Cet ouvrage rassemble pour la première fois les articles sur l’histoire des migrations juives marocaines publiés par Yolande Cohen et son équipe. Adoptant d’emblée une perspective située, comme émigrante originaire du Maroc, Yolande Cohen présente ici les résultats d’une enquête croisant histoire orale, travail d’archives et dépouillement de journaux.
Cette perspective globale permet de mieux identifier le déracinement du Maroc, la dispersion et l’établissement de ces populations en France et au Canada.

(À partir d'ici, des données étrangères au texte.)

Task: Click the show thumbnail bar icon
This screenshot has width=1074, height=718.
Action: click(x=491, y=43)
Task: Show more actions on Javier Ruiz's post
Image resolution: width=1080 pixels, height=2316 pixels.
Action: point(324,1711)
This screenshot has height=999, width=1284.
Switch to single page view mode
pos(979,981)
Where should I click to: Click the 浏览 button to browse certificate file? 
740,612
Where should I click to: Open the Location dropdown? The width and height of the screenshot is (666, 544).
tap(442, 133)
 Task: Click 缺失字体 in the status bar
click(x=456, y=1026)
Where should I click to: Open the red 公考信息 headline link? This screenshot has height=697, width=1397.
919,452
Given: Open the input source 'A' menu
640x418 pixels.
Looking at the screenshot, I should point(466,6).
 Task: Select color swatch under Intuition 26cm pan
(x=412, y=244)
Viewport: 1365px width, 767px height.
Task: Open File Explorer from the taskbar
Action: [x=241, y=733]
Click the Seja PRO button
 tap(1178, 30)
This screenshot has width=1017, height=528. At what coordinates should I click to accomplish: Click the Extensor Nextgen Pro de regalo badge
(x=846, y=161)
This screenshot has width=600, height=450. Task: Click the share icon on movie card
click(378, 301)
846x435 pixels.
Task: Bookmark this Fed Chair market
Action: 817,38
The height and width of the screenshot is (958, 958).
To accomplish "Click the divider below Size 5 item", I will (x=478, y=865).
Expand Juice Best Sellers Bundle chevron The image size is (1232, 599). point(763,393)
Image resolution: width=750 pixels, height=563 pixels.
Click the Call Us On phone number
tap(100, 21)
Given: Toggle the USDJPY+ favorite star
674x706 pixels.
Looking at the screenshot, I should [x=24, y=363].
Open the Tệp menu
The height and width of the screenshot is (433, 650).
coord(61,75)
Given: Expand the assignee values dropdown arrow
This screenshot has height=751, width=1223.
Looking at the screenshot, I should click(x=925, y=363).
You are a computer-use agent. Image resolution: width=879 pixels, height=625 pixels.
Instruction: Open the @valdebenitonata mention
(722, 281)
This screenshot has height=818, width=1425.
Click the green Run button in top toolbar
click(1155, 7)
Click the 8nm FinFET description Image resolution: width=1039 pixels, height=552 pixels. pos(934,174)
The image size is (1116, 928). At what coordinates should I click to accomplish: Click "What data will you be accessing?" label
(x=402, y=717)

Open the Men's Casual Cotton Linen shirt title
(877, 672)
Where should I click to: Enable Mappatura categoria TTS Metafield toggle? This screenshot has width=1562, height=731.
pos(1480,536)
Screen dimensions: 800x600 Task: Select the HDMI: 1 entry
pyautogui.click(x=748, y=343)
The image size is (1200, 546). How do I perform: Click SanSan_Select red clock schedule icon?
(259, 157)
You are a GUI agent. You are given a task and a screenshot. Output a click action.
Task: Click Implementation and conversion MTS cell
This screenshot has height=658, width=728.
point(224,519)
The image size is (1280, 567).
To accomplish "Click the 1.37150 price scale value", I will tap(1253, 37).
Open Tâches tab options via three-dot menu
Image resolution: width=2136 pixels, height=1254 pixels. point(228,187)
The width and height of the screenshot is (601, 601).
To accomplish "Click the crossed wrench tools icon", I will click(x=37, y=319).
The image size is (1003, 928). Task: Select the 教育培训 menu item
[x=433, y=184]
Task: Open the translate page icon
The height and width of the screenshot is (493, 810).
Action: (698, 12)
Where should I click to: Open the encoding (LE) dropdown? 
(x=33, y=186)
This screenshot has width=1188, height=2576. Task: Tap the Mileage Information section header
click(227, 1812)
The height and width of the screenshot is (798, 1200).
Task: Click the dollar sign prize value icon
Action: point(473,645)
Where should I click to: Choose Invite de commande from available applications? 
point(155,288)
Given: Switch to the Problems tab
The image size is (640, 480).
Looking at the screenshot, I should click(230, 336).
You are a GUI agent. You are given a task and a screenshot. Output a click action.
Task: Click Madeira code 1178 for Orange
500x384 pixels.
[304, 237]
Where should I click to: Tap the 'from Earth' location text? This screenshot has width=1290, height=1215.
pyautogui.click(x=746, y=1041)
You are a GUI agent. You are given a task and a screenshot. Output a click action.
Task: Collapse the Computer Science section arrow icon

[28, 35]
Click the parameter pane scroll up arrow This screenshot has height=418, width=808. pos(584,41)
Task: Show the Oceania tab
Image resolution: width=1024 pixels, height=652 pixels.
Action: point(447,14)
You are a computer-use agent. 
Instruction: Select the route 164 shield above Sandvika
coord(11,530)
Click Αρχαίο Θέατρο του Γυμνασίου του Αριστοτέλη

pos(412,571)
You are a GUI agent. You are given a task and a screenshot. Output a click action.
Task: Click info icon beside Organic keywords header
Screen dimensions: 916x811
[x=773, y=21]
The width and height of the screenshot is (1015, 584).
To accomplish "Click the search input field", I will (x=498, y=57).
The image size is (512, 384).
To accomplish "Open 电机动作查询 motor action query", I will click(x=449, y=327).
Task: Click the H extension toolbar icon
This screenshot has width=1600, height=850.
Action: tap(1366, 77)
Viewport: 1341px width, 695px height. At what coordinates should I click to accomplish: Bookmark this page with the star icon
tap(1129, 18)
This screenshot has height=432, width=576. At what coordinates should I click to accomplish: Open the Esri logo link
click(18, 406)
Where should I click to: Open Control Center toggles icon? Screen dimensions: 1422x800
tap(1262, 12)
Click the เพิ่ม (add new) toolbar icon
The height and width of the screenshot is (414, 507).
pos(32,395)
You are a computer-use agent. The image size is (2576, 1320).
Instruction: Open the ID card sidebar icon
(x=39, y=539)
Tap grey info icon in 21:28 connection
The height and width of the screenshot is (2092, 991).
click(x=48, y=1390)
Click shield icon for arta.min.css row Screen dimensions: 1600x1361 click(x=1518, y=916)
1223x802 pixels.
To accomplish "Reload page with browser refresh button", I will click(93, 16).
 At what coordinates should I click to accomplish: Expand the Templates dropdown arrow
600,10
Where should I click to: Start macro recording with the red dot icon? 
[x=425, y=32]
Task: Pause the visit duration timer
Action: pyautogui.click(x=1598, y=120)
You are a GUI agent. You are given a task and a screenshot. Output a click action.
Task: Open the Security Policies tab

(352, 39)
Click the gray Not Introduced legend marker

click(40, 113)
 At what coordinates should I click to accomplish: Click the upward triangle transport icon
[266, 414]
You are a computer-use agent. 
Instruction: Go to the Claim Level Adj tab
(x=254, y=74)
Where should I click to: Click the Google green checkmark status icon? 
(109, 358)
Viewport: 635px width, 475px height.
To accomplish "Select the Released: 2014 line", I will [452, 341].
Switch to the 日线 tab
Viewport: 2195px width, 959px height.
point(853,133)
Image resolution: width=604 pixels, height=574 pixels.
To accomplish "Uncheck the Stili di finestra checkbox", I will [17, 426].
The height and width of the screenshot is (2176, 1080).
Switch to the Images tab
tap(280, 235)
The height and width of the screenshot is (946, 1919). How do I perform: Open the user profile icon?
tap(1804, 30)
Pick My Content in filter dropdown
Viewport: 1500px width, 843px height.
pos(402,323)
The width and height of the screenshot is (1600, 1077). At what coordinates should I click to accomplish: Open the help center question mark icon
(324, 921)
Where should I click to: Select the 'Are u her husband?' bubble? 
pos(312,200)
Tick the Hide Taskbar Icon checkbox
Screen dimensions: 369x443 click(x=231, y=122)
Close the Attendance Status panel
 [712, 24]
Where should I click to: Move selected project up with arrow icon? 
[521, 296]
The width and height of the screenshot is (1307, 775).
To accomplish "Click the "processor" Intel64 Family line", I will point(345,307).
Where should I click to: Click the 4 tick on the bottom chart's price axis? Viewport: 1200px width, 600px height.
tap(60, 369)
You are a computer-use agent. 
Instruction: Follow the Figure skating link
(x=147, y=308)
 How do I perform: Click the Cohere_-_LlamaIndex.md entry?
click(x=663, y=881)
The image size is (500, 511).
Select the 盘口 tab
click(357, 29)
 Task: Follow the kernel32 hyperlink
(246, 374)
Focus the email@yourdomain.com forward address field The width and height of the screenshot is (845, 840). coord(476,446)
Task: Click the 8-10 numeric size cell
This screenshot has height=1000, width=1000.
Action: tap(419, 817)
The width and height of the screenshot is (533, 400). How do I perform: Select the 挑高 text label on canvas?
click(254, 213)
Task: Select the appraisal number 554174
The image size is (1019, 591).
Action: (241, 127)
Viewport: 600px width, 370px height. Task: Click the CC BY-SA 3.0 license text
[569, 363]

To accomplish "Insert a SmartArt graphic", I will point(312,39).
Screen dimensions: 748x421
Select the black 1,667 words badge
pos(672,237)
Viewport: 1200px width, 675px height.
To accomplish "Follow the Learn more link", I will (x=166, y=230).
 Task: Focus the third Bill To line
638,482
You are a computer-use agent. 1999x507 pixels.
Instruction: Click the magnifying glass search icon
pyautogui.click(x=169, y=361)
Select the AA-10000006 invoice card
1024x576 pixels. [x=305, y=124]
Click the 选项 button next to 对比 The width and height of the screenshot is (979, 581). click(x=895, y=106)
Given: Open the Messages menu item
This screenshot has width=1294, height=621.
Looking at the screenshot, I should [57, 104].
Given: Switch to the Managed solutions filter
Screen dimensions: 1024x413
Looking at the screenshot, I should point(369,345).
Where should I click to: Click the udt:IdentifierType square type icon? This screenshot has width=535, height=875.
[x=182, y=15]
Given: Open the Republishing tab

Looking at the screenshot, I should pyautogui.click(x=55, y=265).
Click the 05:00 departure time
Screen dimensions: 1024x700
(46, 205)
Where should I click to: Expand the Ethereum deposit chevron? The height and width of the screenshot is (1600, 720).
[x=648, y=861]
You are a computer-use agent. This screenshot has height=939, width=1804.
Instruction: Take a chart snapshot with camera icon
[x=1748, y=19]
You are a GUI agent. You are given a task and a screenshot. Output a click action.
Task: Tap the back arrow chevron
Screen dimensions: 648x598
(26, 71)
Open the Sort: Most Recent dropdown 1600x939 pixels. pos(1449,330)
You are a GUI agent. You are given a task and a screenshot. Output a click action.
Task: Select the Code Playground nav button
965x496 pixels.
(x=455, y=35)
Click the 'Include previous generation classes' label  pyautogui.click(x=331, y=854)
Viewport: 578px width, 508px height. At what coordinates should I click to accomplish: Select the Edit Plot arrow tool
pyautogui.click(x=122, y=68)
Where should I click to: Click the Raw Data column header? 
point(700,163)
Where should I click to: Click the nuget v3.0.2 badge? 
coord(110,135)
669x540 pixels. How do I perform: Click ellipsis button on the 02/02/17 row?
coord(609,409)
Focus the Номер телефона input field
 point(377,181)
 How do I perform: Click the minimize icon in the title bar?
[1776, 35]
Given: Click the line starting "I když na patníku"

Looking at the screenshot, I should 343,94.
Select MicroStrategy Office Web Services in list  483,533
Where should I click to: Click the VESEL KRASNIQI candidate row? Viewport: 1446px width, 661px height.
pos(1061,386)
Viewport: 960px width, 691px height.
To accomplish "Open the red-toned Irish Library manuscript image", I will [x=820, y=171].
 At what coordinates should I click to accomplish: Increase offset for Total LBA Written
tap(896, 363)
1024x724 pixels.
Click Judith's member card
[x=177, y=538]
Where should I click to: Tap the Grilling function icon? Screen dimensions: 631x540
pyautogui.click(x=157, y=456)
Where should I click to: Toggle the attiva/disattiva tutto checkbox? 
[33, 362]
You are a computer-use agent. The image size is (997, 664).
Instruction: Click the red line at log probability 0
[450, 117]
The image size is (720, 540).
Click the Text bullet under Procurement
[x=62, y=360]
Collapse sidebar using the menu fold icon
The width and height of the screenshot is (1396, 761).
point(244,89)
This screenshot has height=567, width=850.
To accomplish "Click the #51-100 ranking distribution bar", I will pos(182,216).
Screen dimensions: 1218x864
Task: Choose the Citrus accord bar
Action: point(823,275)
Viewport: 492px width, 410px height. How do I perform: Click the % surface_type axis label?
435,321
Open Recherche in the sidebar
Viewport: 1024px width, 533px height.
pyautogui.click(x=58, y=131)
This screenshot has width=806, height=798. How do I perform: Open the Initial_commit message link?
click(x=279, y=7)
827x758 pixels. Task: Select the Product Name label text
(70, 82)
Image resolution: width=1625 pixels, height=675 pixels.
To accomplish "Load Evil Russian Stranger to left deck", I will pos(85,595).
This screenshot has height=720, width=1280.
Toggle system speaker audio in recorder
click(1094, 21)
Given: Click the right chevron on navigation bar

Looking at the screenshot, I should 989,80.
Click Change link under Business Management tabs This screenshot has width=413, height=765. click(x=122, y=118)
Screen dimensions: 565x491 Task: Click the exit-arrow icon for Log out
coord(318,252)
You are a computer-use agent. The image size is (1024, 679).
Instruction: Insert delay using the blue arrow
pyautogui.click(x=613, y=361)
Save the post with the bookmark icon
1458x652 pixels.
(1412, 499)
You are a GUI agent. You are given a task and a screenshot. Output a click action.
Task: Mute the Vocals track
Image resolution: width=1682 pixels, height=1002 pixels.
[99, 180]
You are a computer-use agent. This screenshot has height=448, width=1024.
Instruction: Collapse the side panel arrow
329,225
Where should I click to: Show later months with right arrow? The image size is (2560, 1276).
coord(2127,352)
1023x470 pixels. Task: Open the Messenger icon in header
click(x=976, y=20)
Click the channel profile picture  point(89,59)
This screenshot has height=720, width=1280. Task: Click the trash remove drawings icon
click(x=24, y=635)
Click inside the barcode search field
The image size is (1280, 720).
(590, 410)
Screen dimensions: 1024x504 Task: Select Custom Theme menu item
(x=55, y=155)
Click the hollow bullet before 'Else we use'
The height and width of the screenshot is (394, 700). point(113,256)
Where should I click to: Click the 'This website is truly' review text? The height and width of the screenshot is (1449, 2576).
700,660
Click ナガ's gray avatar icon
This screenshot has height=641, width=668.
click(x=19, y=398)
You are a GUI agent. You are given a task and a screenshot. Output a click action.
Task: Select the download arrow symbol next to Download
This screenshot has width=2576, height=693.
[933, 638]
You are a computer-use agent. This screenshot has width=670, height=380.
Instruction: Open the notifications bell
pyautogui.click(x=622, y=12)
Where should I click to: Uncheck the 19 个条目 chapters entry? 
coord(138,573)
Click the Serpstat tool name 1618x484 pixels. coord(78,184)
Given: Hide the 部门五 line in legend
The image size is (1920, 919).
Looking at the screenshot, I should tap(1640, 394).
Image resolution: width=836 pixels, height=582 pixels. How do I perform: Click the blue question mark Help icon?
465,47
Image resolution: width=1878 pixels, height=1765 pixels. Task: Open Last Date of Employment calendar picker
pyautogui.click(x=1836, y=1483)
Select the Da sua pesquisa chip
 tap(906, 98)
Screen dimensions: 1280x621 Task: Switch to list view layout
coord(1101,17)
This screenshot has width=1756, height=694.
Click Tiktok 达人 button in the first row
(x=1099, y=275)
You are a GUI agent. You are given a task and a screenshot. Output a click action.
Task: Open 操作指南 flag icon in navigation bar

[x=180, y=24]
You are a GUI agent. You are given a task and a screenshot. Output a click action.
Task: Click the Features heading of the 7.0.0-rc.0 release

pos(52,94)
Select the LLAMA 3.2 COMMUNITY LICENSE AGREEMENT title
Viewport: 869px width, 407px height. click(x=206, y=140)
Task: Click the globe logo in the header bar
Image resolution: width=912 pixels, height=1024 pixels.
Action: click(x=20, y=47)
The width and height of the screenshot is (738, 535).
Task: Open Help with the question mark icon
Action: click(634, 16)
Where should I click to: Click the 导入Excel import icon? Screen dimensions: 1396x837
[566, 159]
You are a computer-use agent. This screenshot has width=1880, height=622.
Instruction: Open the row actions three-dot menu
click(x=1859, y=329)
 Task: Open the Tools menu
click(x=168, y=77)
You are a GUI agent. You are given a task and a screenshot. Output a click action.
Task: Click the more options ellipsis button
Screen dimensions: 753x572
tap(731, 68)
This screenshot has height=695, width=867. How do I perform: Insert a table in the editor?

Parce que ces migrations ont lieu dans l’après-Shoah et alors que l’empire français se défait en Afrique du Nord, ces populations se retrouvent dans une situation inédite, où l’exil s’impose à elles.
Comment et pourquoi cette population a-t-elle quitté le Maroc pour venir s’établir au Québec ? À l’instar de la population majoritaire francophone du Québec, qui s’affirme comme une société distincte au Canada, cette population à peine établie à Montréal, se distingue aussi de celle qui a tout fait pour l’accueillir, à savoir la population juive principalement ashkénaze et anglophone, en affirmant son attachement au fait français.
La comparaison avec la France permet de mettre en relief les politiques publiques ainsi que les pratiques des organisations juives transnationales mobilisées autour du soutien, de l’accueil et de l’établissement de ces populations anciennement colonisées par la France au Maroc.
L’originalité de notre recherche tient aussi à l’attention spéciale que nous avons accordée aux récits des personnes qui ont migré et à leurs perceptions, qui alimentent une enquête unique sur trois cohortes de migrant.e.s. Leur attachement au Maroc, à la France et à Israël, qui se traduisent par d’incessantes migrations entre ces trois pôles, signale l’existence d’un champ migratoire transnational au sein duquel ils et elles pouvaient circuler.